The new cable will accelerate electronic trading based on computer algorithms that buy and sell without any human input. Indeed, an article in the Daily Telegraph claims that “a one millisecond advantage could be worth up to $100m (£63m) a year to the bottom line of a large hedge fund”.

Many of these algorithms will have been created by physicists who left academia to work in finance. But some in the industry blame these “rocket scientists” – and the techniques they borrowed from physics – for contributing to the economic crisis of 2008.

In this week’s Facebook poll we are asking “Can ideas borrowed from physics lead us to financial recovery?”. We’d like to hear what you think, so please feel free to explain your vote by posting a comment on the Facebook poll.

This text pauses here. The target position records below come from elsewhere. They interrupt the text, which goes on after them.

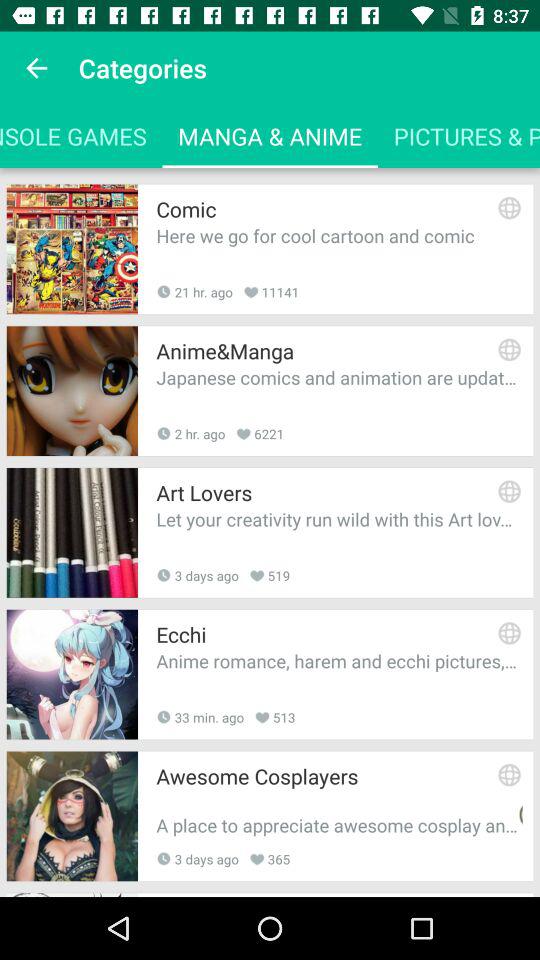
choose app to the left of categories icon (36, 68)
Given the description of an element on the screen output the (x, y) to click on. 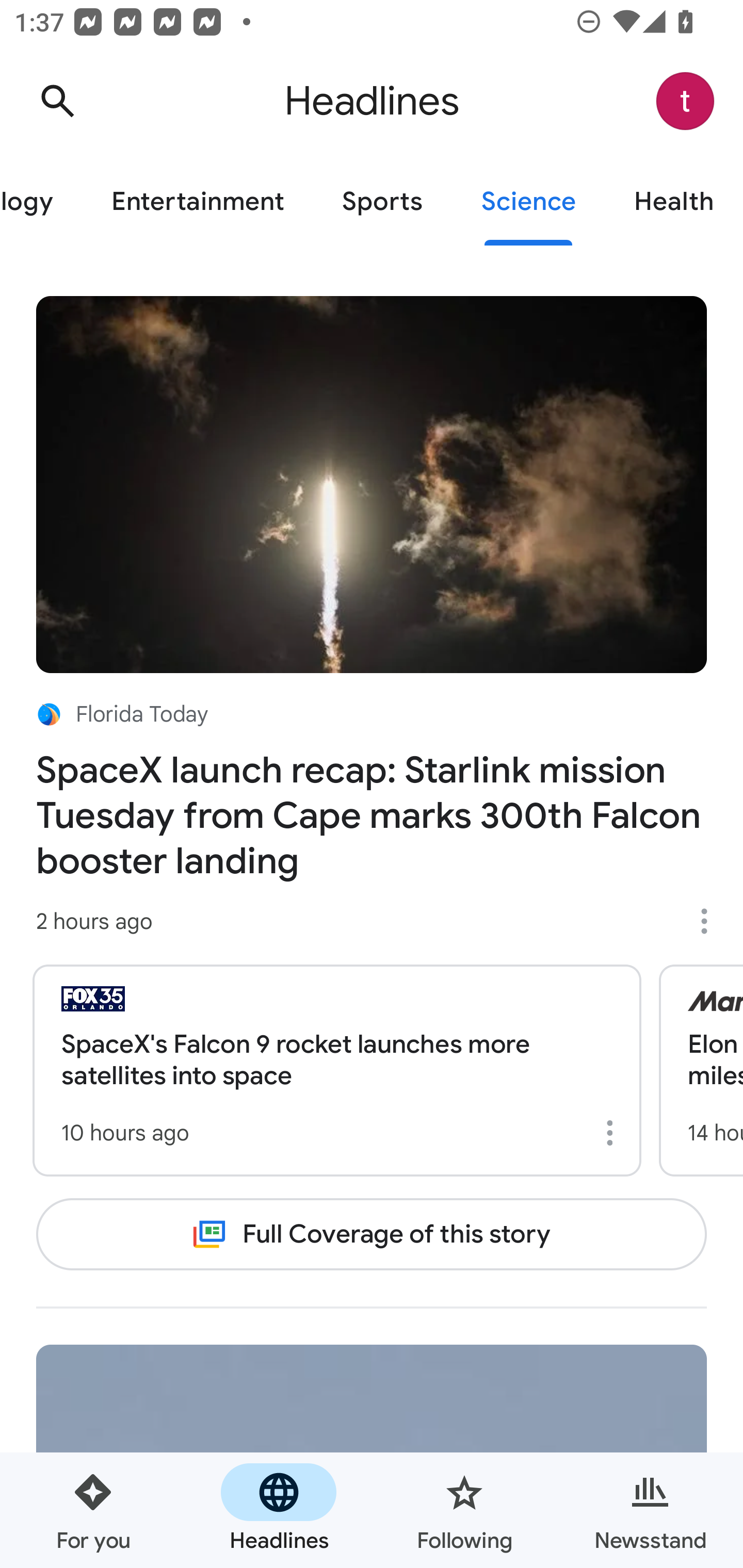
Search (57, 100)
Technology (40, 202)
Entertainment (197, 202)
Sports (382, 202)
Health (673, 202)
More options (711, 921)
More options (613, 1132)
Full Coverage of this story (371, 1233)
For you (92, 1509)
Headlines (278, 1509)
Following (464, 1509)
Newsstand (650, 1509)
Given the description of an element on the screen output the (x, y) to click on. 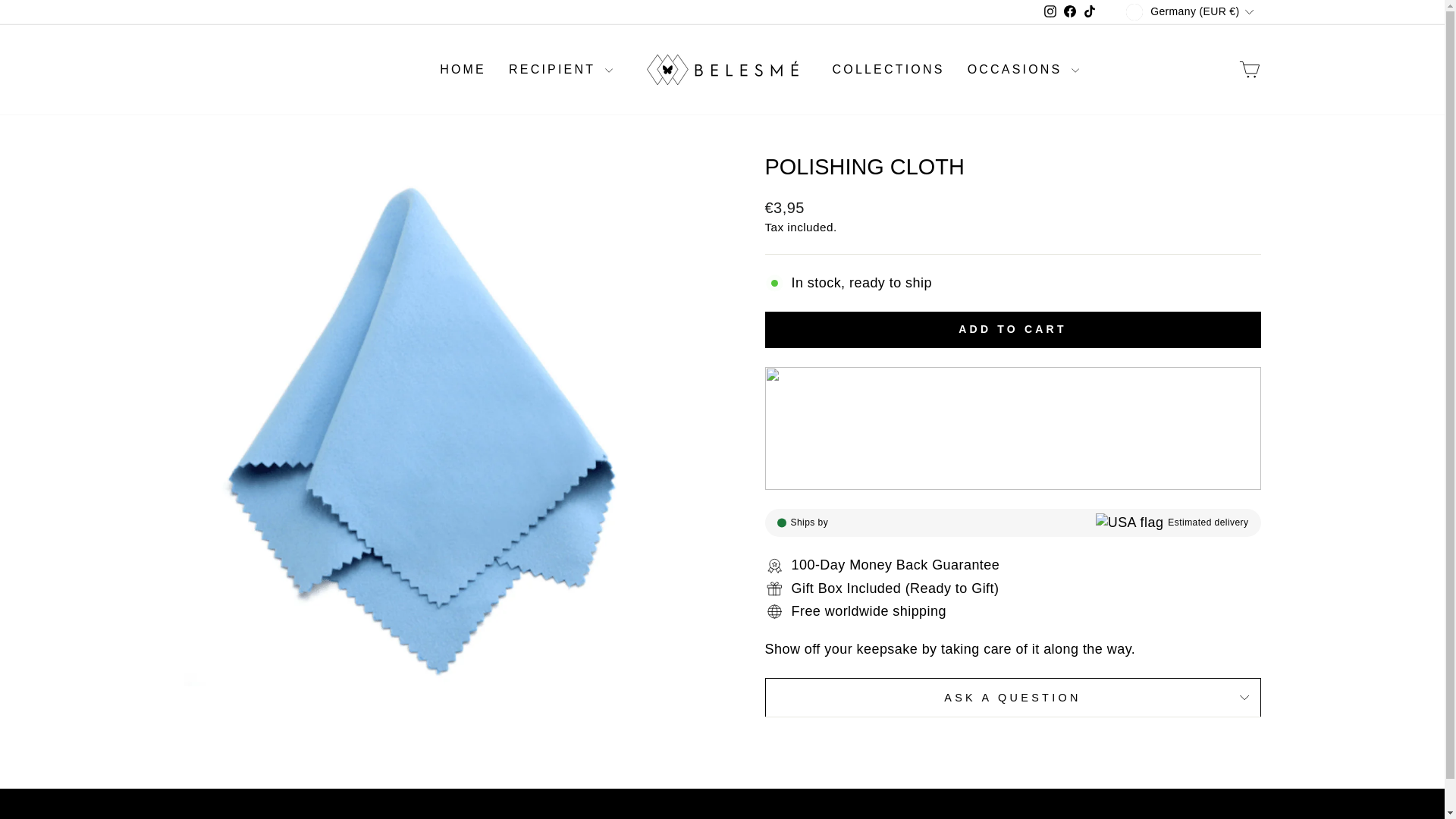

What do I think? I agree with Isaac Newton, who after losing a bundle in the South Sea Bubble apparently said “I can calculate the motions of heavenly bodies but not the madness of men”.

In last week’s poll we asked for your opinion of art–science collaborations. Nearly half said “I love them, they’re fantastic!”, whereas only 3% said “Who cares? They’re a total waste of time”. The other options were “Hmm, some are great, some are not”, which garnered 35% and “They can be okay, but I often don’t ‘get’ the point”, which appealed to 11%.